Loucura de juventude, destino fatalista tão ao gosto da civilização grega ou a mão de Deus, não sei, mas inclino-me mais para a hipótese duma divina intervenção, que com toda a liberdade e racionalidade, me ensinou o caminho mais adequado à minha realização pessoal, social e humana.
Todavia e, não obstante o meu desconforto académico faces às leis, sempre considerei a Faculdade de Direito muito meritória, muito séria, ao longo de décadas tem formado excelentes profissionais e os seus professores sabiam cativar e transmitir, excepcionalmente, o amor e o saber, a virtude e a justiça, a lealdade e a integridade ético-jurídica.

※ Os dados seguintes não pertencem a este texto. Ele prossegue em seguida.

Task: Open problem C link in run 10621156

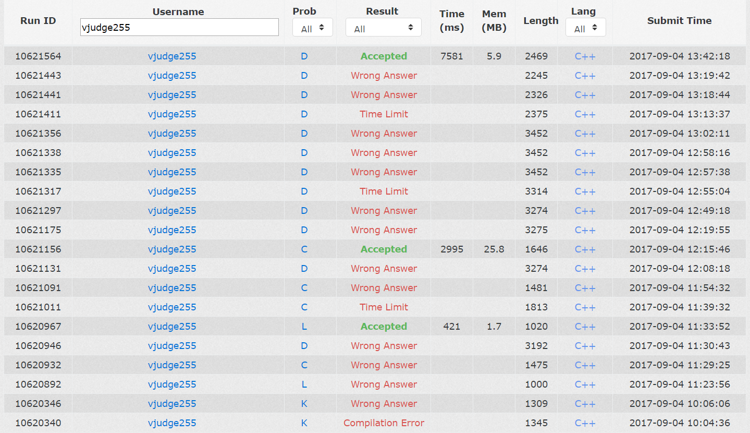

Hoje, porém, ao passar em frente daquele imponente edifício que sempre me mereceu tanta admiração, fiquei perplexa, diria mesmo atordoada com uma faixa que estava colocada na sua frontaria.
Juro que a primeira reacção que tive foi a de voltar a estudar as mitologias grega e romana, a idade, o esquecimento ter-me-ão levado a trocar as divindades, já não existe a Coruja de Minerva ou já não consegue levantar voo ao fim da tarde como Hegel defendia e eu acreditava?
Pois não sei, caro leitor, mas adorava que alguém me explica-se a pertinência do nome desta Tuna Académica que, tão simpaticamente, acolhe os Caloiros deste ano lectivo da (des)graça de 2013-14.